Deep learning models use word embedding techniques (such as Word2Vec and GloVe) to simplify feature engineering and capture semantic information. They employ Recurrent Neural Network (RNN) and Long Short-Term Memory network (LSTM) to handle sequential data, and use Convolutional Neural Network (CNN) to capture local features [
13], Incorporate attention mechanisms and Transformer models (such as BERT) to capture global dependencies [
14], and enhance the model’s generalization ability through large-scale pre-training and fine-tuning. Sisi et al. used a CNN model, combining encoded emotional sequence features with traditional word embedding features for email sentiment classification [
15]. Arbane et al. used Bi-LSTM to reveal various issues related to COVID-19 public opinion, aiming to understand people’s concerns during the pandemic [
16]. Pota et al. used the BERT model to evaluate the impact of tweet preprocessing operations on sentiment analysis performance. They considered available data in two languages (English and Italian) to assess language dependency [
17].He et al. proposed a BERT-CNN-BiLSTM-Att hybrid model for text sentiment analysis, addressing issues of ambiguity and feature extraction in the sentiment analysis process [
18].
(2) Research on Topic Mining Methods
Topic mining, as an important technique in natural language processing, aims to discover hidden semantic structures and thematic information from text data. The traditional topic model, Latent Dirichlet Allocation (LDA), proposed by Blei et al., models the distribution of vocabulary over topics using probabilistic distributions.
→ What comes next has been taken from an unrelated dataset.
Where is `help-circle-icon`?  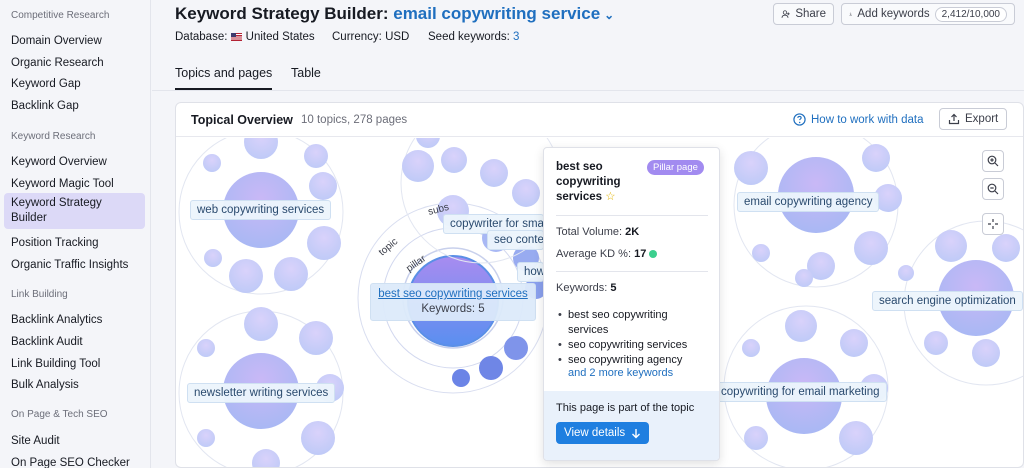
help-circle-icon is located at coordinates (800, 120).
It has been widely applied to thematic analysis and document summarization tasks [
19]. Zhao et al. used word frequency statistics and LDA methods to identify key terms related to tourism in Nanjing, thereby promoting tourism development [
20]. Uthirapathy et al. used the LDA method to identify topics related to climate change in an existing Twitter dataset of public discussions [
21]. Yoo et al. utilized LDA and Word2Vec algorithms to extract papers related to specific keywords from research on COVID-19 and identified detailed topics [
22].
In summary, there are some limitations in existing research. Current mainstream topic mining methods mainly rely on LDA models and Word2Vec technology. However, these methods have limited capabilities in understanding complex semantic relationships, particularly when dealing with unstructured social media text, where capturing deep semantic information is challenging. Although deep learning-based methods provide various metrics to evaluate model performance, they often require cumbersome manual annotation, which is a massive engineering task for large-scale data and carries a significant degree of subjectivity. Additionally, relying solely on models for sentiment analysis lacks theoretical support and has lower credibility.
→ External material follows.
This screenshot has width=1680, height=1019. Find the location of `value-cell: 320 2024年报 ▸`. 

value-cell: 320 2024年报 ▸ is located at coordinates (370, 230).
Therefore, this study develops a public opinion topic analysis framework based on the two-dimensional theory of emotion and lifecycle theory, using the Top2Vec topic mining method. On the other hand, it combines a sentiment dictionary with the RoBERTa model to perform sentiment polarity analysis on public opinion comments. The sentiment dictionary is used to calculate sentiment values and perform initial sentiment classification, while the RoBERTa model is used to evaluate the accuracy of sentiment classification.